If you live in an apartment complex or rental home, you naturally expect your home and the property surrounding it to be safe and secure for you and your family. Unfortunately, however, crime can occur virtually anywhere. If you become the victim of it in or around your home, can you sue your landlord for your personal injuries?
The answer depends on what happened and where it happened.
Duty of care
Per FindLaw, your landlord owes you a duty of care when you rent from him or her. While the law does not require him or her to prevent any and all types of crime from occurring on the property, it does require him or her to take reasonable steps to ensure that the property is as safe as possible.

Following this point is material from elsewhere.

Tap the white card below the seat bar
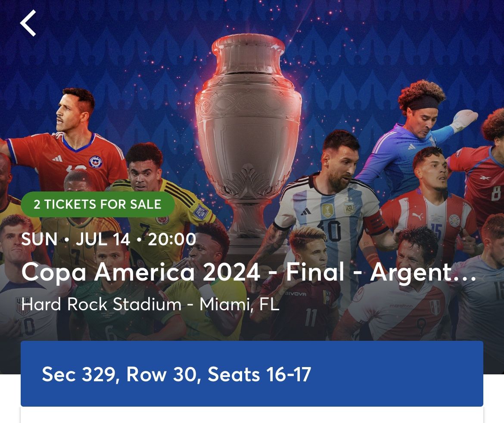The width and height of the screenshot is (504, 423). click(252, 415)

Examples of reasonable safety measures include the following:
- Compliance with local safety codes
- Properly working door locks
- Properly secured windows, especially on the ground floor
- Well-lighted parking lots, garages, sidewalks, entryways and stairwells
- Motion sensing lighting around the home or complex
Requested changes and upgrades
Keep in mind that you likewise bear responsibility for your own safety. If you spot a malfunctioning outdoor light or other safety hazard, be sure to inform your landlord of it as quickly as possible and request that he or she fix it.
The same goes for the keys to your home or apartment. If you lose them or if your roommate moves out, you have every right to request that your landlord change your locks and give you a new set of keys.
If your landlord fails to heed your request, you may well have a premises liability suit against him if a crime occurs and you sustain injuries because of it.